Resections are often piecemeal and require a dedicated surgical and pathology staff to guarantee proper tissue and nodal analysis for accurate pathologic staging. In our review using the 1997 American Joint Committee on Cancer staging guidelines, only 1 patient had stage II disease and 2 patients had stage IV disease. This suggested that our survival results should be analyzed in a stages I and II group versus a stages III and IV group. A new staging system proposed by the International Mesothelioma Interest Group in 1995 takes new T and N stage prognostic factors into account [18]. If applied to our series, 9 of the 40 patients would change stage. The median survival and the estimated 2-year survival rates for stage I (n = 7), II (n = 6), III (n = 20), and IV (n = 4) by the International Mesothelioma Interest Group criteria would be 36 months and 67%, 22 months and 27%, 10 months and 8%, and 10 months and 0%, respectively (p = 0.01). The median survival and the estimated 2-year survival rate for the International Mesothelioma Interest Group stages I and II and stages III and IV are 36 months and 51% and 10 months and 6%, respectively (p = 0.001). These are similar to survivals using American Joint Committee on Cancer staging.

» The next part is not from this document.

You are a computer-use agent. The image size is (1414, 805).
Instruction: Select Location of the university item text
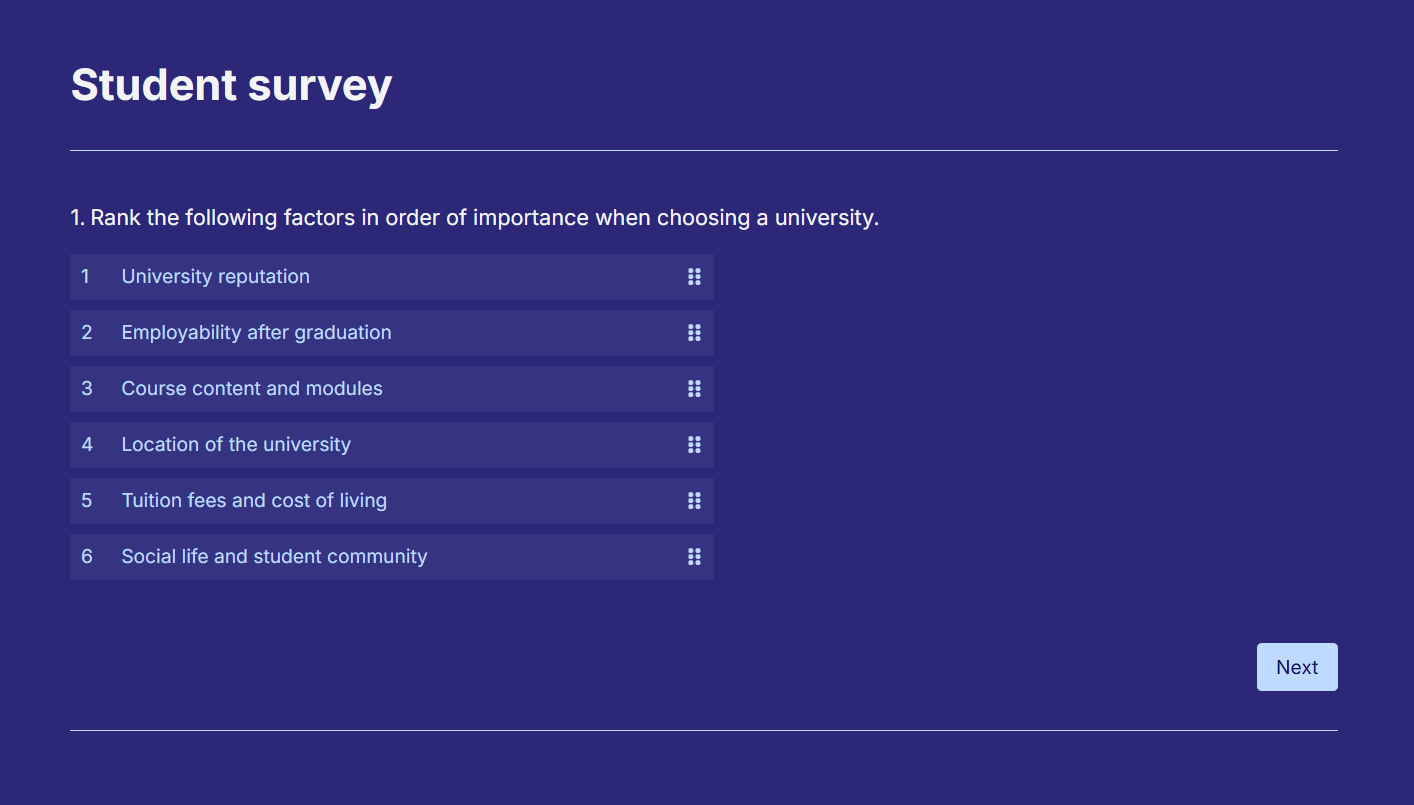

The natural history of MPM reveals that two thirds of patients will have local recurrence and one half to three quarters will have recurrence at distant sites [1921]. Distant recurrence occurs at many sites including liver, adrenal gland, kidney, pancreas, contralateral lung, bone, thyroid, and brain. Clearly, local and systemic control issues must be addressed in the treatment of MPM. Operation and PDT are both local therapies and may explain our good outcomes in early-stage disease. Treatment failure patterns were not consistently documented with postmortem examination in our patient population. Nevertheless, treatment of MPM with operation and PDT should benefit from the addition of systemic therapy. Chemotherapy has been used in multimodality treatment of MPM with success [3, 15, 22]. Other novel therapies such as tumor vaccines or gene therapy may find application as well [23, 24]. Besides attempting to affect cure rates and long-term survival, such local and systemic treatment combinations may also have an impact on patients with later-stage disease.

Conventional treatment of MPM consists of surgical intervention, radiation therapy, and chemotherapy. As long as results are disappointing, new treatments will continue to be developed and applied to MPM. Operation and PDT offer good survival for patients with stage I or II MPM. For stage III or IV patients, better treatment modalities need to be developed. Improvements in early detection and preoperative staging are necessary for proper patient selection for treatment. The addition of systemic therapy to this regimen may have an impact on curative treatment, long-term survival, and treatment of later-stage disease. The final decision on optimal treatment for MPM will come from carefully designed phase III trials.